Each entry should be restated word for word, with all pictures left out.

Screenshot grounding data:

·····

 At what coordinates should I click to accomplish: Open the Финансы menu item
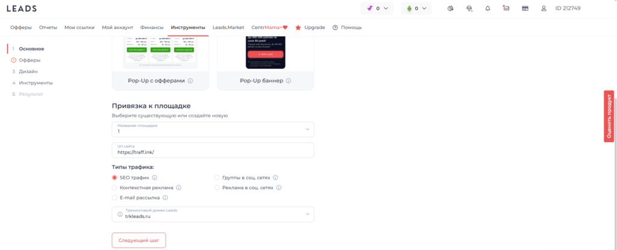click(x=152, y=27)
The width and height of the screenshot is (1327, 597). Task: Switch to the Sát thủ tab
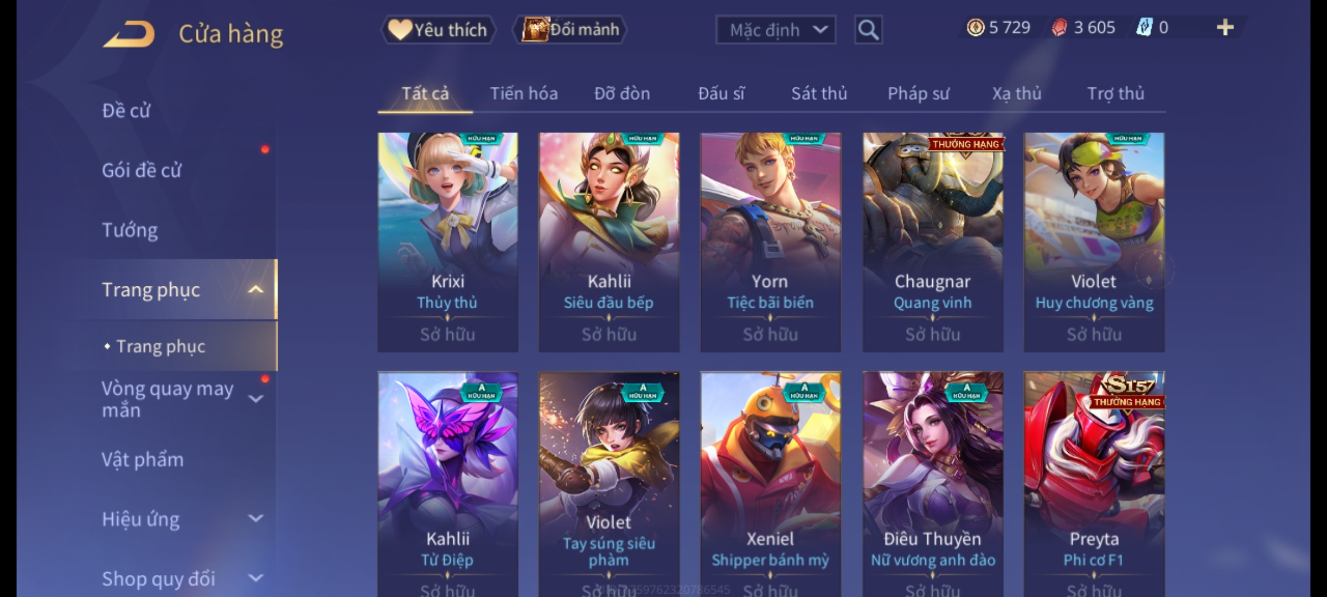(819, 93)
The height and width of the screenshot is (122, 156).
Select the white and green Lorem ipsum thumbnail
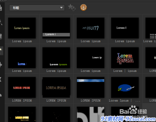56,58
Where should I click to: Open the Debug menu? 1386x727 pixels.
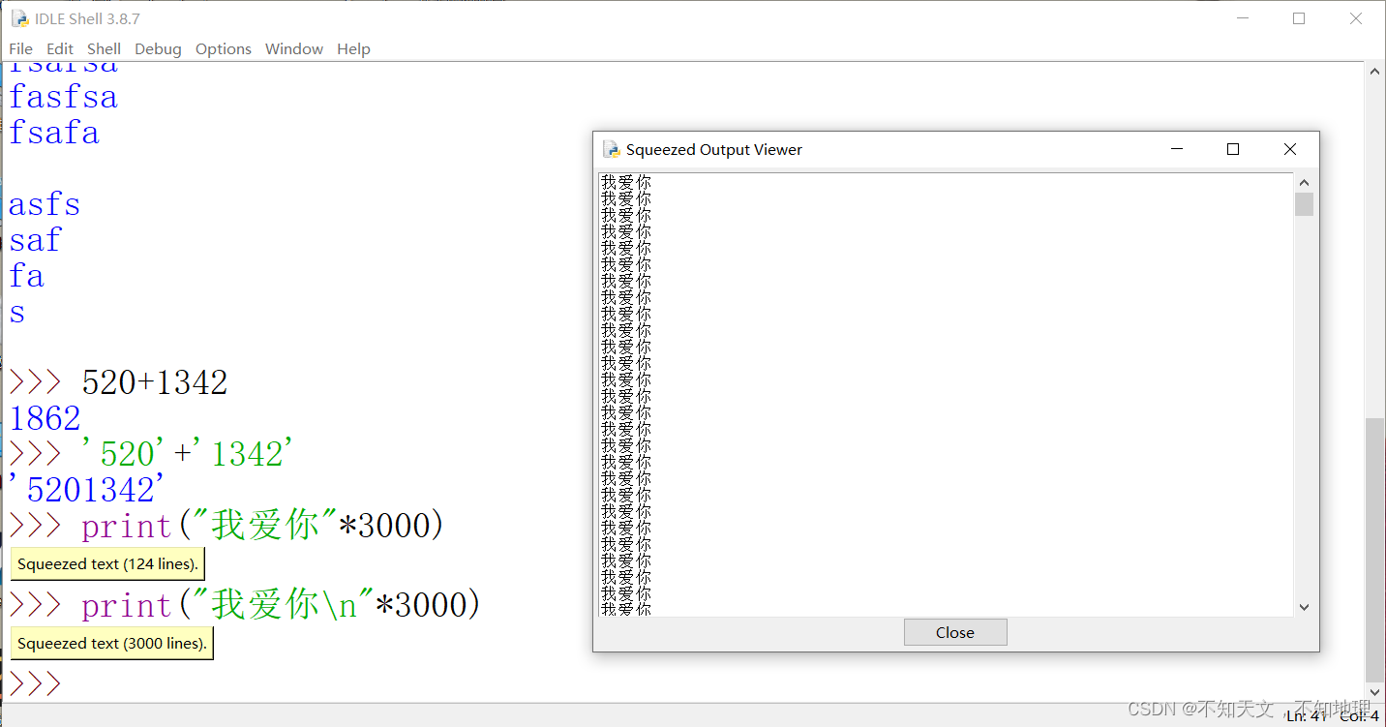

·····

- Output below -
 At what coordinates should I click to accomplish: Open the Финансы menu item
click(x=152, y=27)
The width and height of the screenshot is (1327, 597). Task: Switch to the Sát thủ tab
(819, 93)
The height and width of the screenshot is (122, 156).
Select the white and green Lorem ipsum thumbnail
56,58
Where should I click to: Open the Debug menu? 1386x727 pixels.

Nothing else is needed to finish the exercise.